O teor de proteínas e o grau de hidrólise em cogumelos P. ostreatus foram avaliados por Goswami et al. (2022), que observaram que os hidrolisados da proteína desse cogumelo apresentaram características funcionais melhoradas em comparação ao cogumelo não hidrolisado, como capacidade e estabilidade de espuma, além de propriedade emulsificante, concluindo que a proteína de cogumelo hidrolisada pode ser utilizada como ingrediente para aplicações alimentícias e nutracêuticas.

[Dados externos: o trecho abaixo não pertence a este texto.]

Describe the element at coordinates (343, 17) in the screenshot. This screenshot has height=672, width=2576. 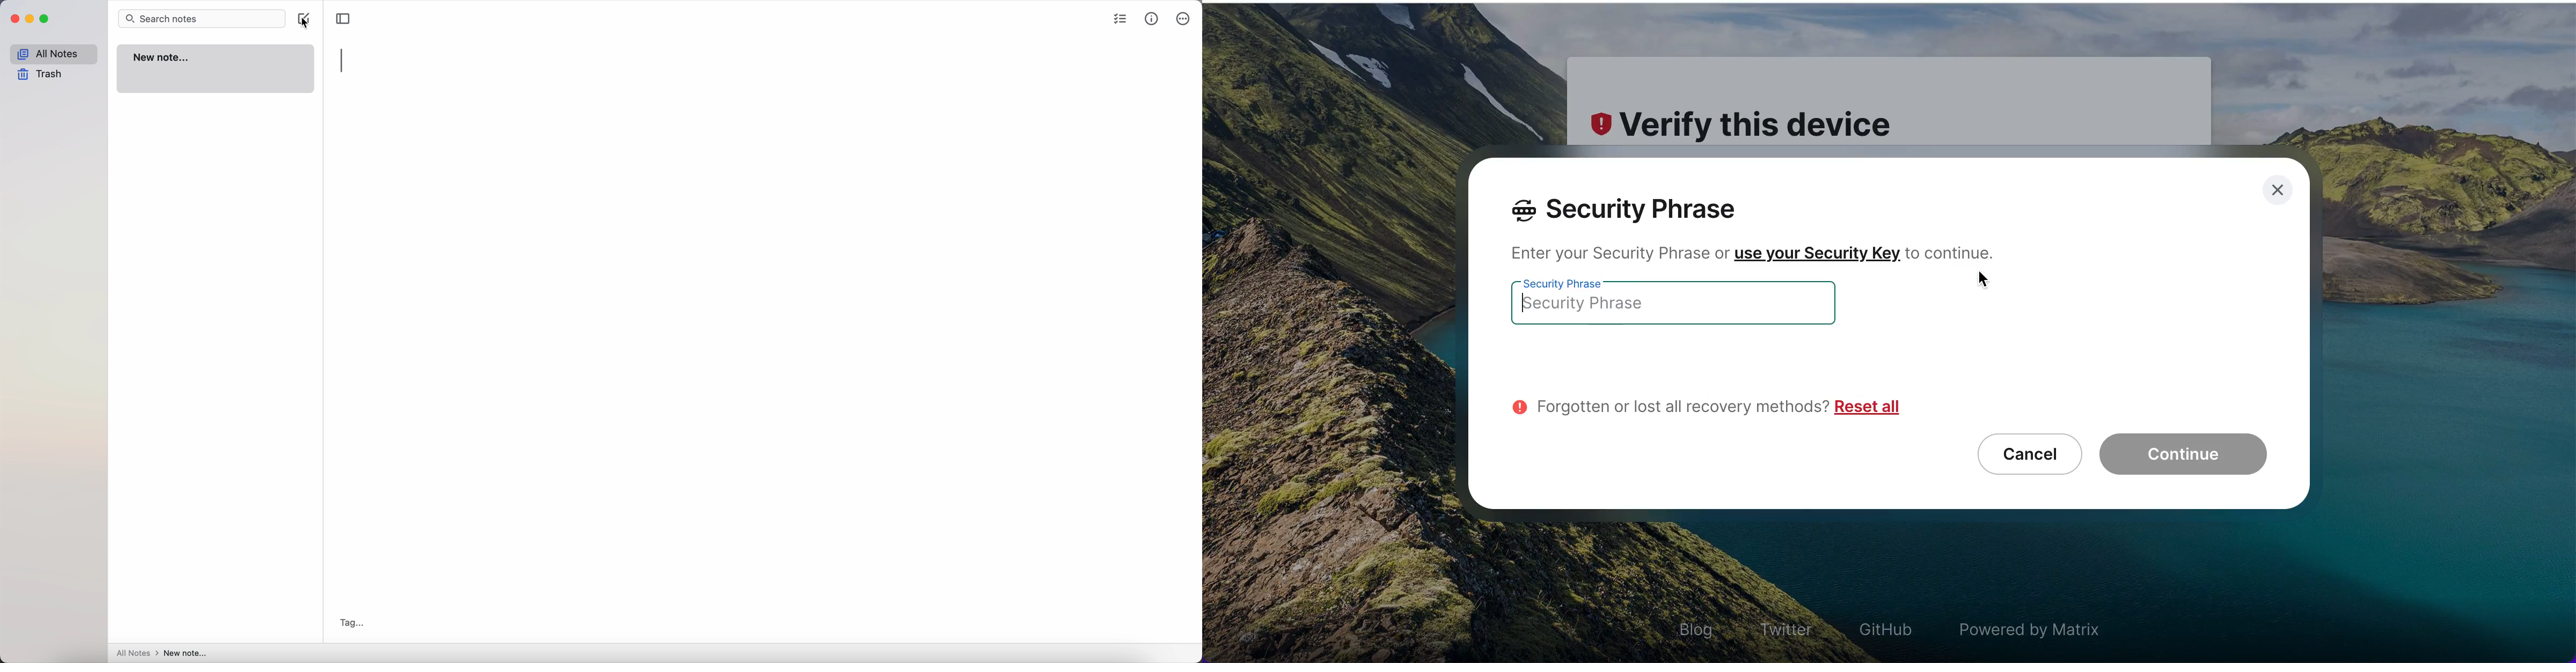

Considerações e perspectivas

Os fungos nativos da Mata Atlântica apresentam grande potencial de utilização para consumo alimentar. Diante disso, torna-se fundamental o estudo e a conscientização dos consumidores sobre os benefícios do consumo dos cogumelos da Mata Atlântica pelo potencial de fornecimento de produtos de elevada qualidade. Ao mesmo tempo, os cogumelos se destacam como uma importante fonte de proteínas para consumidores não adeptos a dietas de origem animal. Estudos que comprovem a segurança de seu consumo são necessários, bem como aqueles que buscam compreender como a metodologia de produção e de processamento interferem na qualidade deste alimento.